*Collected data entries*
##########

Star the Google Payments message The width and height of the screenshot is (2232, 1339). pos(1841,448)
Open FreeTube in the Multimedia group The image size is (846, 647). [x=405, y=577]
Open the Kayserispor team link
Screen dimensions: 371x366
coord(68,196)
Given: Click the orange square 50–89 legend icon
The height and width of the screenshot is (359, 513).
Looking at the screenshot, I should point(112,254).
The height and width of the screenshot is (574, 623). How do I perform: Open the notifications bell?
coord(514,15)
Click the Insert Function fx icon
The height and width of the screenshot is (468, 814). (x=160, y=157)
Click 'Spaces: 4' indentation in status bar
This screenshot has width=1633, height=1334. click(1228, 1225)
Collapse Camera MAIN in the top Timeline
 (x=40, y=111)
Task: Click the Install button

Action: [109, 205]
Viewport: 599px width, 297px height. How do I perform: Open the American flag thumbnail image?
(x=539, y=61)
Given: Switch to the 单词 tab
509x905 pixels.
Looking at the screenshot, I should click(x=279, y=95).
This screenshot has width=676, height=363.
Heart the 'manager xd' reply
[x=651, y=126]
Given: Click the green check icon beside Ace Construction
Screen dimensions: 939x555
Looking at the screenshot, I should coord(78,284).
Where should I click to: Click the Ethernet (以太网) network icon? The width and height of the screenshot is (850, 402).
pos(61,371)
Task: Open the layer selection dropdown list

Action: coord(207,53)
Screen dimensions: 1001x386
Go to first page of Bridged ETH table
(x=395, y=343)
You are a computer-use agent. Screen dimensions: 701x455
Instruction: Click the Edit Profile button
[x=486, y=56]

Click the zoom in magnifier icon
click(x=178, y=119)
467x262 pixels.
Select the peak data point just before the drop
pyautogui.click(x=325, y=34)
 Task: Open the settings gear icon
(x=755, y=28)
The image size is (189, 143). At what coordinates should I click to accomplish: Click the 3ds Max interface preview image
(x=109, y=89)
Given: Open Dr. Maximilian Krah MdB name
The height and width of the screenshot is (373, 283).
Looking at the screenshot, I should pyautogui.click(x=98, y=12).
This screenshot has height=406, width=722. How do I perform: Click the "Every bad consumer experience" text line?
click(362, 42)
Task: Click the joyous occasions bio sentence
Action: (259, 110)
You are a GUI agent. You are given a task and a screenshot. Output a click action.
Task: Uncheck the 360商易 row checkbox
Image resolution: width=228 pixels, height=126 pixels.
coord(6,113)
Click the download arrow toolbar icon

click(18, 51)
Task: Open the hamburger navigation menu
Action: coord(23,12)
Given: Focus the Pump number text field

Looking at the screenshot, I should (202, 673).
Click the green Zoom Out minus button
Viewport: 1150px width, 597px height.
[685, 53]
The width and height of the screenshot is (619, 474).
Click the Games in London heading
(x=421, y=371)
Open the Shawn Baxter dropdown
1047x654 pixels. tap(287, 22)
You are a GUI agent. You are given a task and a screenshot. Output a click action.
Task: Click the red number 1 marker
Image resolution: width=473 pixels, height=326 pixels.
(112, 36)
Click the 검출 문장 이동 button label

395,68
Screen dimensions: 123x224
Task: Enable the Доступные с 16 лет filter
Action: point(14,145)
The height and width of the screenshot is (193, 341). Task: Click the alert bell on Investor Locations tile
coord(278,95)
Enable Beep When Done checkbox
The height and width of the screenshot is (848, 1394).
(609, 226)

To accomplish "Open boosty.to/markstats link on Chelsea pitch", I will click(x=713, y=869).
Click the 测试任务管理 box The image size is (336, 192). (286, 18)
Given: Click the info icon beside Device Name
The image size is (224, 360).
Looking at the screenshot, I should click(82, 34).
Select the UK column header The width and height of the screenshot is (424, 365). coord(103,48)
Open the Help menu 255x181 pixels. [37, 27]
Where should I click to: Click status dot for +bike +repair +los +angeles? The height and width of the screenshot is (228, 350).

##########

*What is required*
Reproduce the entries above verbatim, line for line.

*Task output*
Star the Google Payments message The width and height of the screenshot is (2232, 1339). pos(1841,448)
Open FreeTube in the Multimedia group The image size is (846, 647). [x=405, y=577]
Open the Kayserispor team link
Screen dimensions: 371x366
coord(68,196)
Given: Click the orange square 50–89 legend icon
The height and width of the screenshot is (359, 513).
Looking at the screenshot, I should point(112,254).
The height and width of the screenshot is (574, 623). How do I perform: Open the notifications bell?
coord(514,15)
Click the Insert Function fx icon
The height and width of the screenshot is (468, 814). (x=160, y=157)
Click 'Spaces: 4' indentation in status bar
This screenshot has width=1633, height=1334. click(1228, 1225)
Collapse Camera MAIN in the top Timeline
 (x=40, y=111)
Task: Click the Install button

Action: [109, 205]
Viewport: 599px width, 297px height. How do I perform: Open the American flag thumbnail image?
(x=539, y=61)
Given: Switch to the 单词 tab
509x905 pixels.
Looking at the screenshot, I should click(x=279, y=95).
This screenshot has width=676, height=363.
Heart the 'manager xd' reply
[x=651, y=126]
Given: Click the green check icon beside Ace Construction
Screen dimensions: 939x555
Looking at the screenshot, I should coord(78,284).
Where should I click to: Click the Ethernet (以太网) network icon? The width and height of the screenshot is (850, 402).
pos(61,371)
Task: Open the layer selection dropdown list

Action: coord(207,53)
Screen dimensions: 1001x386
Go to first page of Bridged ETH table
(x=395, y=343)
You are a computer-use agent. Screen dimensions: 701x455
Instruction: Click the Edit Profile button
[x=486, y=56]

Click the zoom in magnifier icon
click(x=178, y=119)
467x262 pixels.
Select the peak data point just before the drop
pyautogui.click(x=325, y=34)
 Task: Open the settings gear icon
(x=755, y=28)
The image size is (189, 143). At what coordinates should I click to accomplish: Click the 3ds Max interface preview image
(x=109, y=89)
Given: Open Dr. Maximilian Krah MdB name
The height and width of the screenshot is (373, 283).
Looking at the screenshot, I should pyautogui.click(x=98, y=12).
This screenshot has height=406, width=722. How do I perform: Click the "Every bad consumer experience" text line?
click(362, 42)
Task: Click the joyous occasions bio sentence
Action: (259, 110)
You are a GUI agent. You are given a task and a screenshot. Output a click action.
Task: Uncheck the 360商易 row checkbox
Image resolution: width=228 pixels, height=126 pixels.
coord(6,113)
Click the download arrow toolbar icon

click(18, 51)
Task: Open the hamburger navigation menu
Action: coord(23,12)
Given: Focus the Pump number text field

Looking at the screenshot, I should (202, 673).
Click the green Zoom Out minus button
Viewport: 1150px width, 597px height.
[685, 53]
The width and height of the screenshot is (619, 474).
Click the Games in London heading
(x=421, y=371)
Open the Shawn Baxter dropdown
1047x654 pixels. tap(287, 22)
You are a GUI agent. You are given a task and a screenshot. Output a click action.
Task: Click the red number 1 marker
Image resolution: width=473 pixels, height=326 pixels.
(112, 36)
Click the 검출 문장 이동 button label

395,68
Screen dimensions: 123x224
Task: Enable the Доступные с 16 лет filter
Action: point(14,145)
The height and width of the screenshot is (193, 341). Task: Click the alert bell on Investor Locations tile
coord(278,95)
Enable Beep When Done checkbox
The height and width of the screenshot is (848, 1394).
(609, 226)

To accomplish "Open boosty.to/markstats link on Chelsea pitch", I will click(x=713, y=869).
Click the 测试任务管理 box The image size is (336, 192). (286, 18)
Given: Click the info icon beside Device Name
The image size is (224, 360).
Looking at the screenshot, I should click(82, 34).
Select the UK column header The width and height of the screenshot is (424, 365). coord(103,48)
Open the Help menu 255x181 pixels. [37, 27]
Where should I click to: Click status dot for +bike +repair +los +angeles? The height and width of the screenshot is (228, 350).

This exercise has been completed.